*** Material provided ***

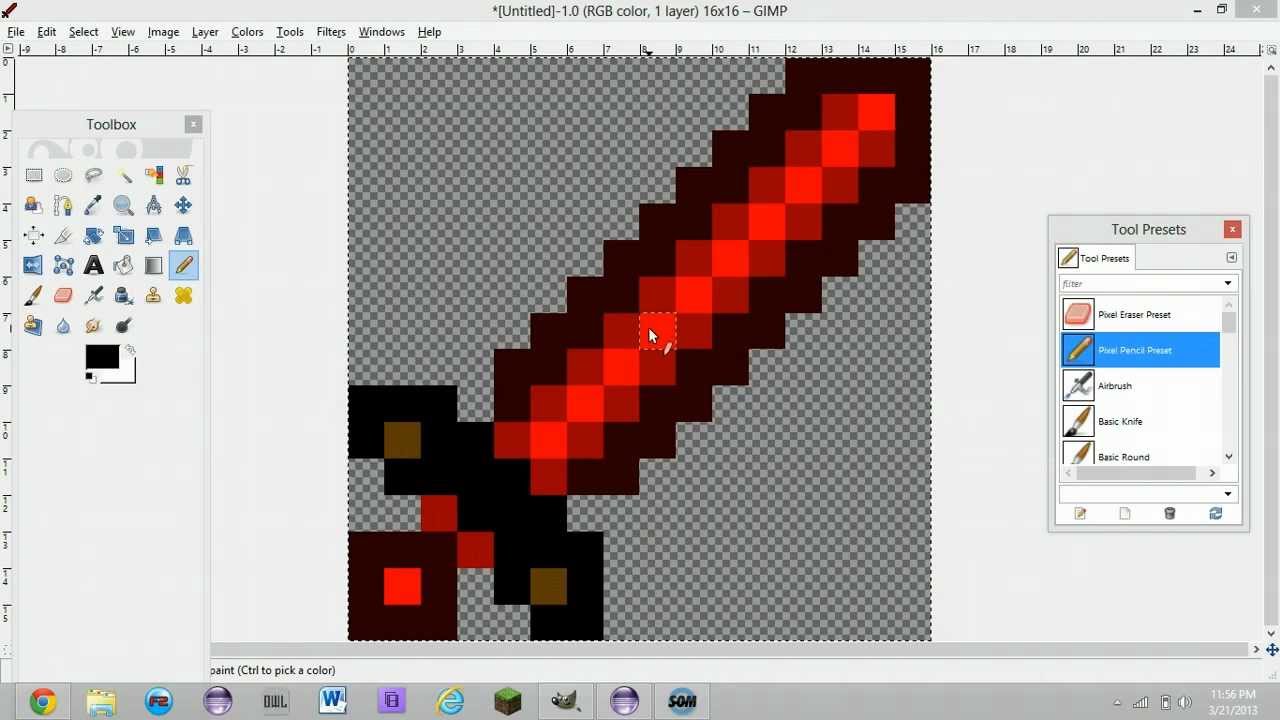Open the Filters menu
This screenshot has height=720, width=1280.
330,31
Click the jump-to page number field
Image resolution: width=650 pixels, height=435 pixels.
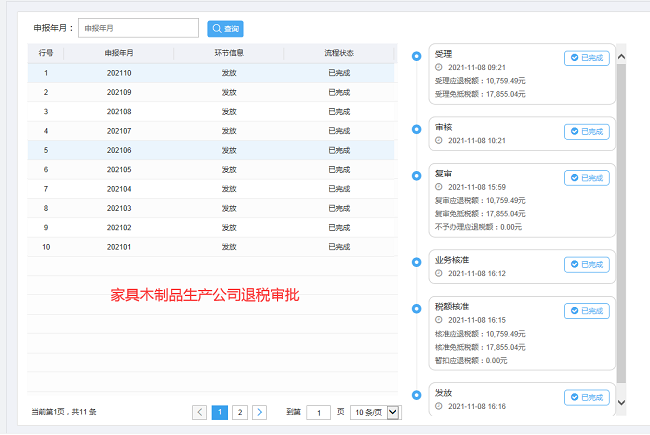[x=318, y=412]
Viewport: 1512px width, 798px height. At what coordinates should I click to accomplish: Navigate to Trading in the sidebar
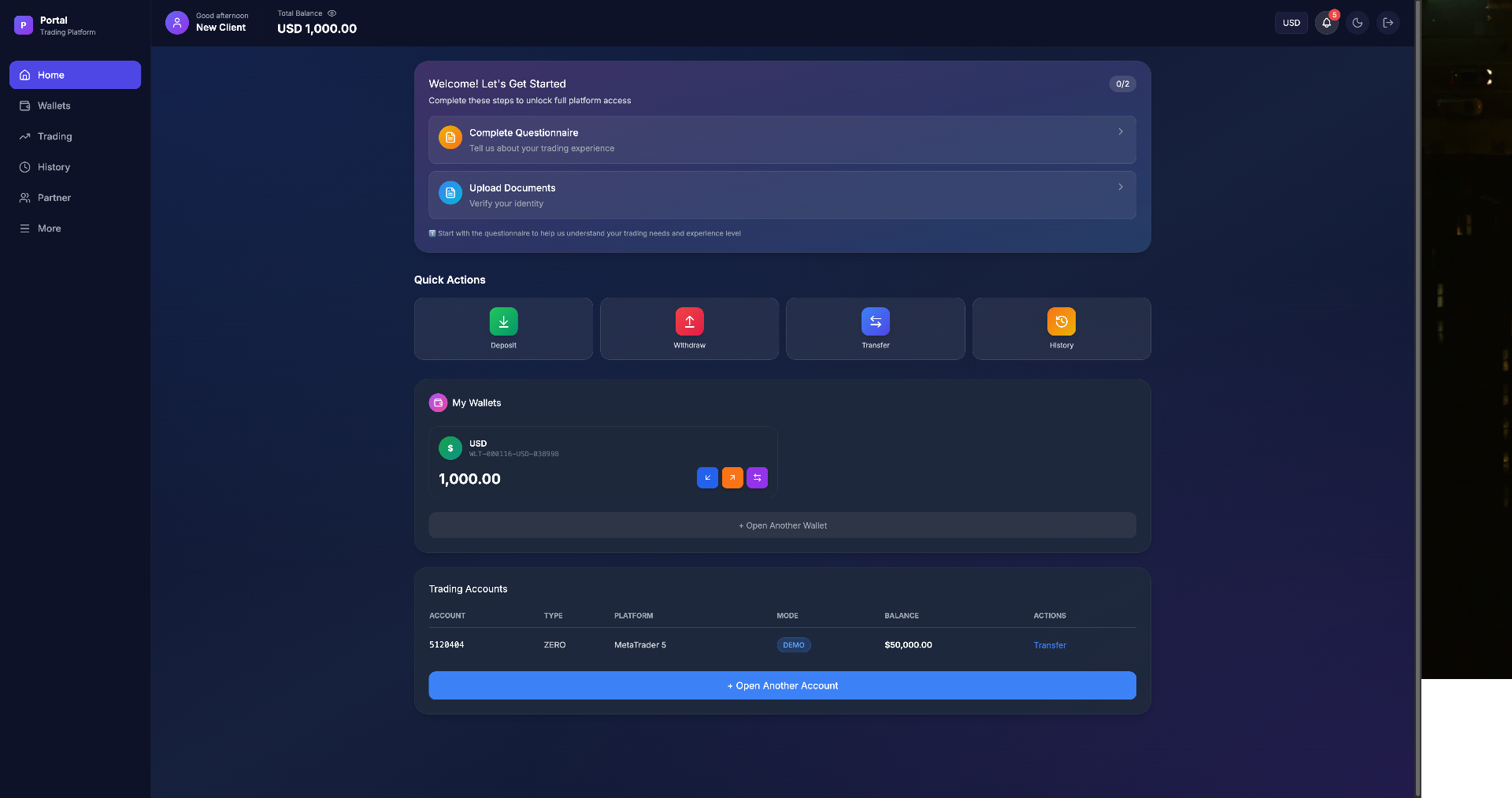tap(54, 136)
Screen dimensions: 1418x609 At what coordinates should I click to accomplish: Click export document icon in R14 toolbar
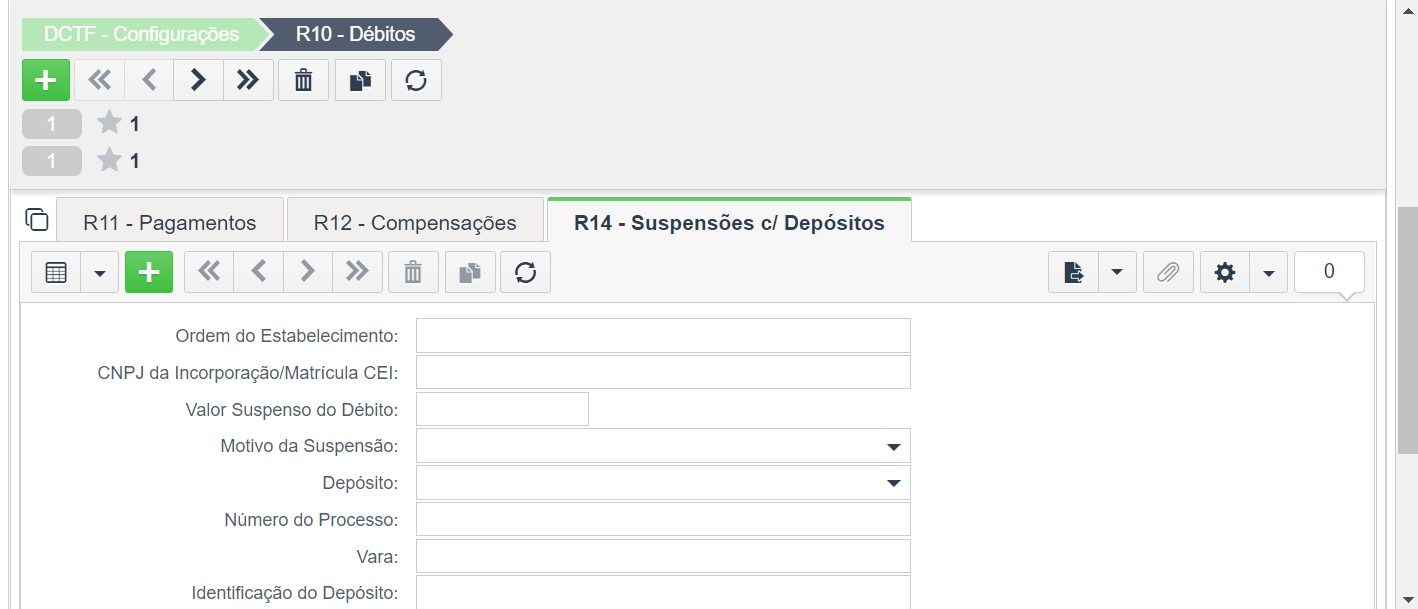click(x=1074, y=272)
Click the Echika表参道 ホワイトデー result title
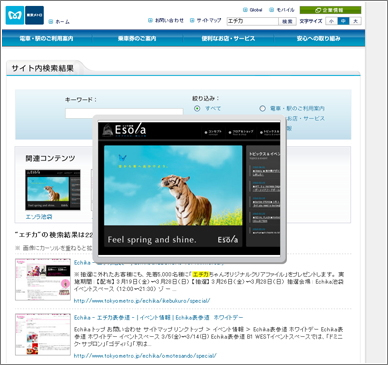388x365 pixels. (159, 317)

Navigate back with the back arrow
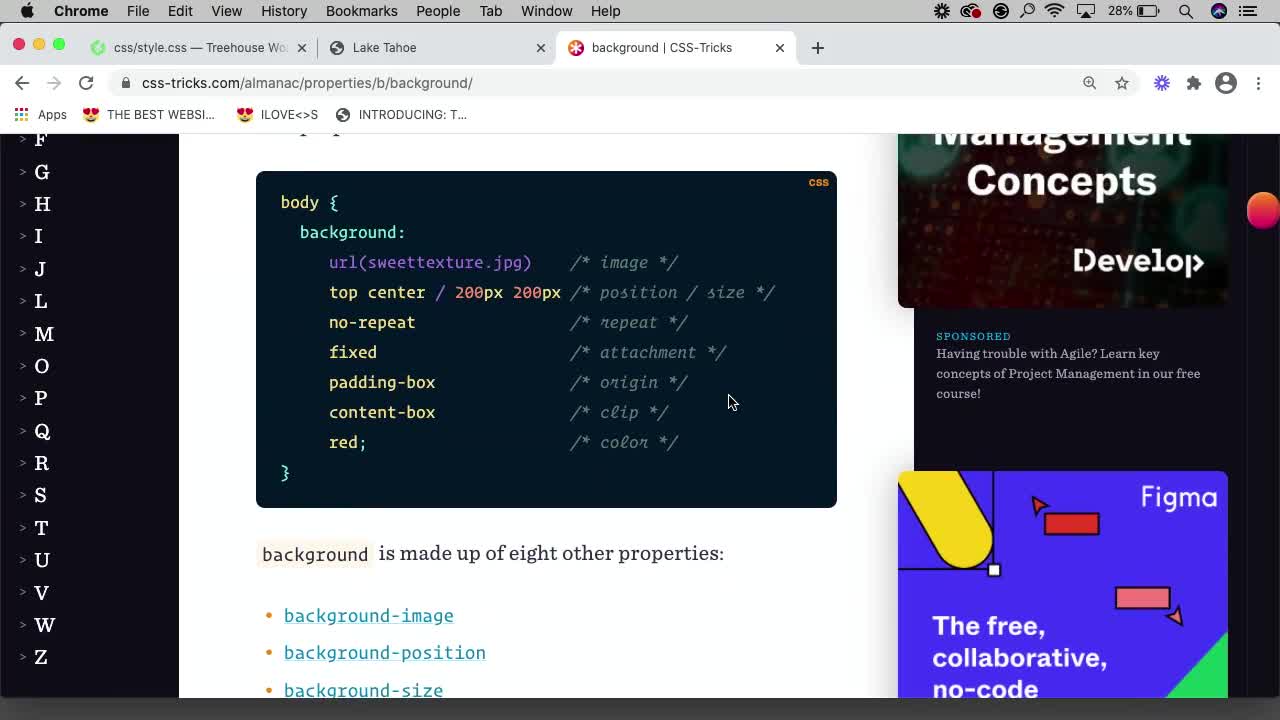click(22, 83)
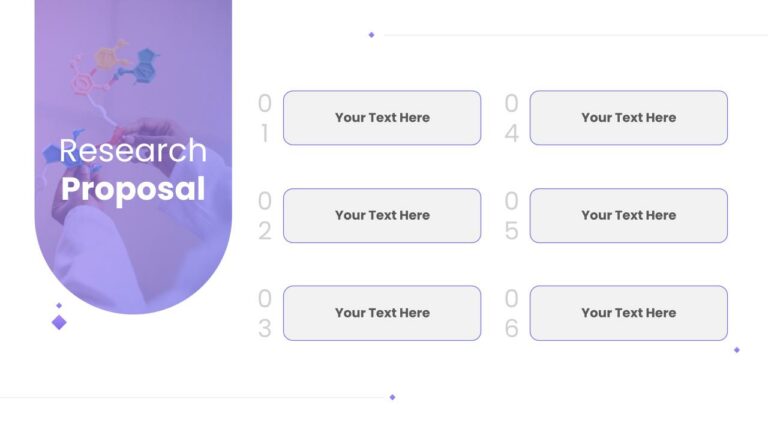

*** End of Material provided ***

Task objective: Take the line with "Click the Echika表参道 ホワイトデー result title" and each line after it through the end of the material above, and reproduce them exactly, without the pictures.

Expected answer:
Click the Echika表参道 ホワイトデー result title
388x365 pixels. (159, 317)

Navigate back with the back arrow
click(22, 83)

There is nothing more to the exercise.